Almost 4,000 long-term care residents and 11 staff have died of COVID-19 since the pandemic hit.
Friday's report to the Ontario government said the province's long-term care sector needs sweeping reforms to protect its vulnerable residents.
It suggested a new model to build long-term care homes in the future, similar to what's in place for privately funded hospitals, courthouses and light rail transit systems.
Ms. Fullerton reacted to both reports by blaming previous governments for systemic problems, including a chronic staffing shortage and homes built to outdated design standards, where many residents share a bedroom and bathroom with up to three other people. "ONA will hold this government responsible for its actions and will be unrelenting in our efforts to ensure homes are made safer".
The Canadian Union of Public Employees said Monday that the report highlighted the need for an immediate increase in paid hours for personal support workers and other staff in the sector, as well as "a move that would acknowledge the growing evidence of aerosol transmission of COVID-19", something the Ontario government has been slow to accept.
In fact, they wrote, he only issued directives after consulting the deputy minister of health and the COVID-19 Command Table.
The military leaders who organized a deployment of long-term care homes also testified, describing the circumstances surrounding the mission and the poor reporting of conditions within the facilities.
"Staff were crying before, during and after work, vomiting in locker-rooms from stress and watching residents they love dying in great numbers", he said, summarizing some findings outlined in the report.

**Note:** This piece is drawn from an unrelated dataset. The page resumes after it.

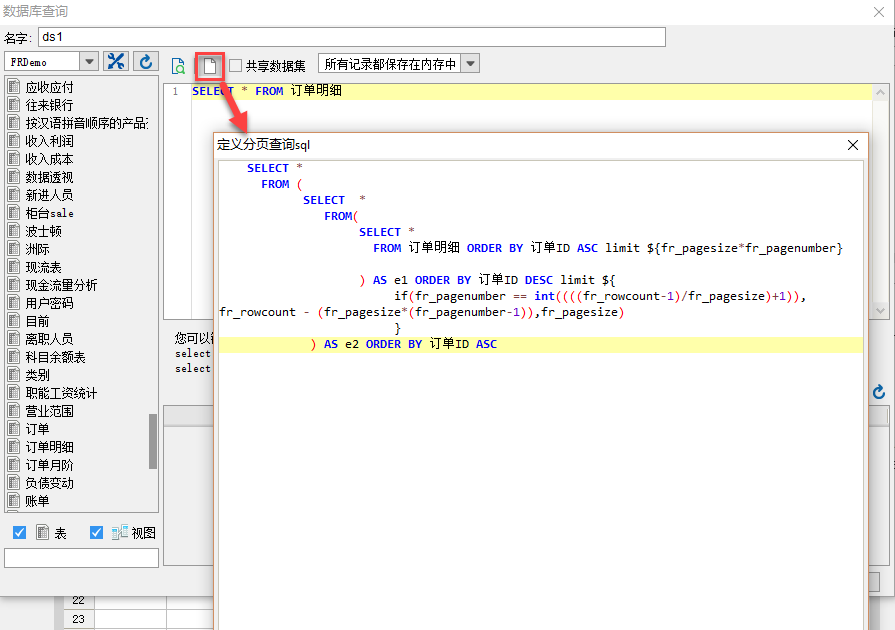Click the 现金流量分析 table icon
The height and width of the screenshot is (630, 895).
click(x=14, y=285)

For residents, the mental health consequences were akin to those faced by prisoners in solitary confinement, the commissioners said.
The report found full inspections were sparsely conducted in person in the months leading up to the onset of the pandemic, and residents frequently had to receive COVID-19 test results in the mail days after outbreaks in the early months of the first wave, rendering them practically useless.

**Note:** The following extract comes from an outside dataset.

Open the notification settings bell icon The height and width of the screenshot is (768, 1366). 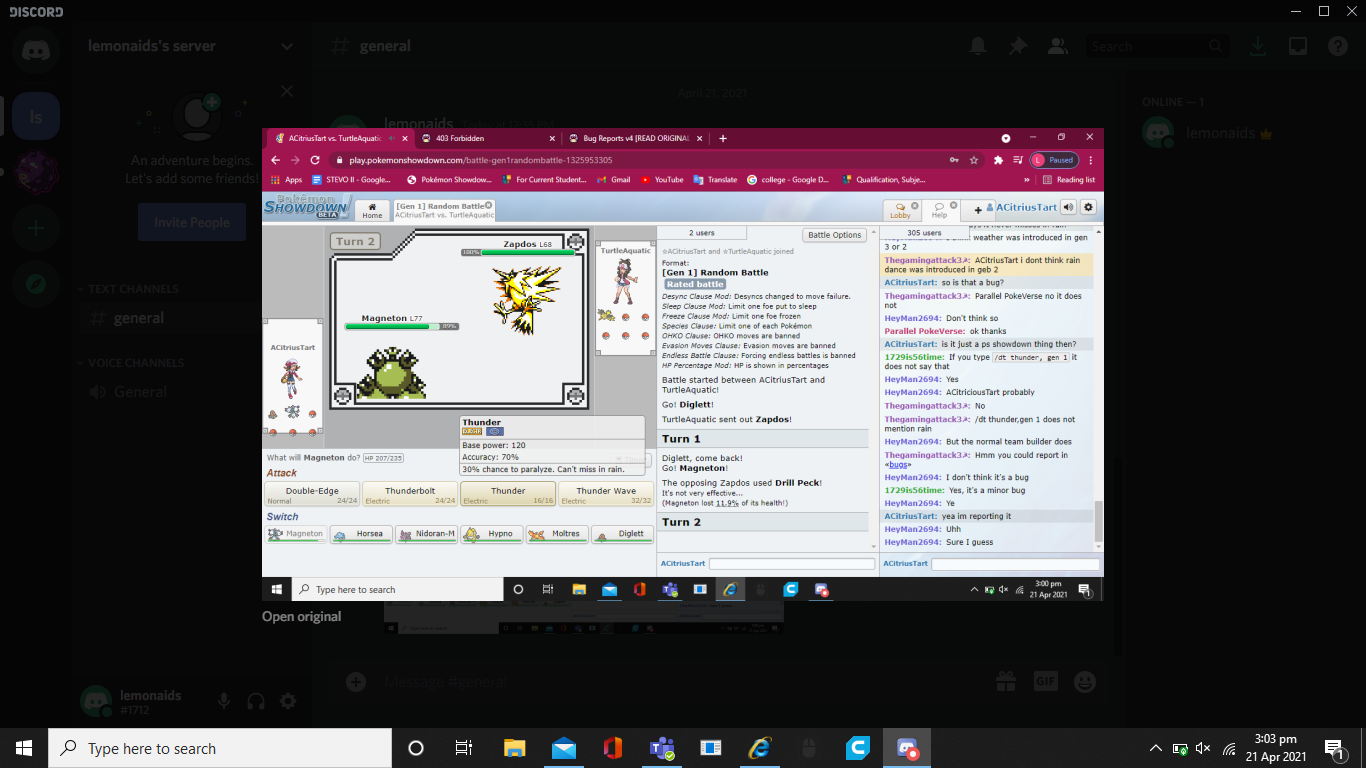[978, 46]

Additionally, the Commission's call to promote and fund person-centred models of care, as well as increase care hours provided by allied health professionals above what is now being planned by the province, will go a long way to improve the quality of resident care. At that time five employees died due to COVID-19.
They have already released two sets of interim recommendations.
The commission, led by Frank Marrocco, associate chief justice of the Superior Court, heard from long-term care residents, staff and management.
Earlier Friday, Ford said he welcomed the commission's report, as hard as it would be to read.
"Urgently implementing our staffing plan, investing in stronger [infection prevention and control] measures, and developing thousands of new long-term care spaces". "And it was bad".
"Sorrow for the survivors and families of the victims is not enough", she said in a statement.
"If you want to have adequate staffing in long-term care, if you want to have the necessary support for residents, you need to actually train the staff, and that's exactly what we're doing", Fullerton said. "Unfortunately, neither the Ministry of Long-Term Care, nor the long-term-care sector was sufficiently positioned, prepared or equipped to respond to the issues created by the pandemic in an effective and expedient way". He warned, 'If we do not learn from SARS and we do not make the government fix the problems that remain... we will pay a awful price in the next pandemic.' Workers are now paying that price.